Dans certaines peintures du groupe, le verso n’est plus une face cachée mais une surface peinte, active et exploitée, permettant aux formes de se superposer. En jouant aussi sur la transparence des textiles qui laissent entrevoir le châssis et sur un dispositif tuteur qui présente les deux plus grands formats de l’exposition de manière autonome dans l’espace, je cherche à dévoiler les coulisses de fabrication et questionne le régime et la frontalité des images.
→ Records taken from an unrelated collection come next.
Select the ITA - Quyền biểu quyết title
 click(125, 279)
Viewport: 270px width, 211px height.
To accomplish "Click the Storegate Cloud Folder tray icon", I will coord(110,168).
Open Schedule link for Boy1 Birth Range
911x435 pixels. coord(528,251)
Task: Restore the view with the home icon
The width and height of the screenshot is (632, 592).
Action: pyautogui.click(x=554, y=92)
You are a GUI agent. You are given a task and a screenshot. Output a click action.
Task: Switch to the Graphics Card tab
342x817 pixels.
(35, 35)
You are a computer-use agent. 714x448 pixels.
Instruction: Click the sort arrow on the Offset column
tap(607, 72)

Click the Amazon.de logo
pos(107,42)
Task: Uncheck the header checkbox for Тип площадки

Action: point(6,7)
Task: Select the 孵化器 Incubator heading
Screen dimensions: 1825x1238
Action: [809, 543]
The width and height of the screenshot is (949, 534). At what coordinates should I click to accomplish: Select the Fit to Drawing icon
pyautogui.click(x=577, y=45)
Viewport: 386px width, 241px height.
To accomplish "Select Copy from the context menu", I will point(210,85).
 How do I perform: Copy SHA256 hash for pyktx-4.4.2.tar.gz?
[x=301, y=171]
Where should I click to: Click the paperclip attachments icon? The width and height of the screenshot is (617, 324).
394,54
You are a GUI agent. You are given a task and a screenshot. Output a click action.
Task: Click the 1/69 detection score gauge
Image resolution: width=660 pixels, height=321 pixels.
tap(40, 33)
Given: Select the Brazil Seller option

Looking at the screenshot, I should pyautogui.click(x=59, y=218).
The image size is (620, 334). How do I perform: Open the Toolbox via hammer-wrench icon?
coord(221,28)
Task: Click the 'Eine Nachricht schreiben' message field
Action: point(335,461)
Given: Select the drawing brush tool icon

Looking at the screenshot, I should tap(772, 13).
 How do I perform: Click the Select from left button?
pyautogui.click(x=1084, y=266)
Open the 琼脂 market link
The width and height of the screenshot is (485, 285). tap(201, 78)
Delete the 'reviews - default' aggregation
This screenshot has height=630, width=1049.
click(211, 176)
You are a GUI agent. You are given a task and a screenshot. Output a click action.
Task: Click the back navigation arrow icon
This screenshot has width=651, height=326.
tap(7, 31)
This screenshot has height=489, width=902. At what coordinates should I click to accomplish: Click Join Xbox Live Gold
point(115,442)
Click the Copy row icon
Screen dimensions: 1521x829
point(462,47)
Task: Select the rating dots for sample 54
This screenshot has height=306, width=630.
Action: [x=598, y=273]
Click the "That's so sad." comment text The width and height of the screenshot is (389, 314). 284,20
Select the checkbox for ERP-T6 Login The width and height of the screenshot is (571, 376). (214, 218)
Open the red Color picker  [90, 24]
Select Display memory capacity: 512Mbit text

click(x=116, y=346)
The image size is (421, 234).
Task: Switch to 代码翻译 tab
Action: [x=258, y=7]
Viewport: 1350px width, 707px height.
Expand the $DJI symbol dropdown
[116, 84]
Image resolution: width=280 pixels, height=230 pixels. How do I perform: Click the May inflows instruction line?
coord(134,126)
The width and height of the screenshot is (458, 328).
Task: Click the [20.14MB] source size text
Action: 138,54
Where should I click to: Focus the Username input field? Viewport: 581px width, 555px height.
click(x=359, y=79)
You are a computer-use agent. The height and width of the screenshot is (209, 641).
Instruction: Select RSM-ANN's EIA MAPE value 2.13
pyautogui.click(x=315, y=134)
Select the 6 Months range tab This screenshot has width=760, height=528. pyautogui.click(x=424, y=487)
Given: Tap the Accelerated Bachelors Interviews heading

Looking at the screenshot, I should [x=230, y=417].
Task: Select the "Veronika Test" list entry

J’y ai intégré des signes, des symboles cryptiques, des fausses signatures et la reproduction de dessins d’enfants pour introduire un décalage et court-circuiter l’autorité et la spontanéité supposée du geste. Entre interrogation minimaliste et héritage expressionniste, le tableau se veut donc conscient de lui-même : une présence physique d’objet qui révèle ses mécanismes, une « mise en scène » de formes avouant ses propres conditions et rouages. Cette interaction engage alors un partenaire invisible (le public ? l’histoire ? le marché ?) et ouvre les dialogues.
EN
The exhibition Hallooooo, conceived for the city of Berlin, explores the moment of enactment, that transition to action where the gesture becomes performance. Initially inspired by the choreography of the sports serve, including the starting signal and the attack, my research has shifted toward the linguistic function and the ritualistic system of the social "Hello."
The German "Hallö," used as an automatism, here becomes the trigger for a micro-scenario, a staged attempt at sociability, a possibility for exchange that authorizes and induces a response without demanding it. This gratuitous and interactive nature lends it a playful dimension, while engaging a physical but above all relational movement, since it is a bodily call, a prompt, a challenge, a pretext.
Like a universal onomatopoeia, this commonplace word is transformed here into an elastic, cartoonish formula. The repetition of the letter "o" acts as a loop and a plastered grimace. Yet, through this very prolongation, it eventually exhausts itself as a message, asserting itself instead as pure sonic and visual presence, a mechanical ritual. The mouth opens, tightens, and stretches. The "o"s resemble bubbles, balls, mouths, or eyes. The stretching of the word also allows for a critical distance, as visitors no longer know whether they are facing an ordinary greeting, a pure onomatopoeia, or the autopsy of a flexible social convention. This in-between space concentrates the core stakes of my practice, which are the appropriation of codes, repetition, reuse, learning, and tradition re-enacted and interrogated.
In certain paintings within the group, the reverse side is no longer hidden but is instead a painted, active, and fully exploited surface, allowing forms to overlap. By also playing with the transparency of textiles that afford a glimpse of the stretcher, and through a support structure that presents the two largest formats autonomously in space, I seek to unveil the backstage of fabrication while questioning the status and frontality of images.
I have integrated signs, cryptic symbols, fake signatures, and reproductions of children’s drawings to introduce a shift and to short-circuit the assumed authority and spontaneity of the gesture. Suspended between minimalist inquiry and expressionist heritage, the painting intends to be self-aware, a physical object-presence revealing its own mechanisms, a "staging" of forms confessing its own conditions and inner workings. This interaction then engages an invisible partner, whether it be the public, history, or the market, and opens up dialogues.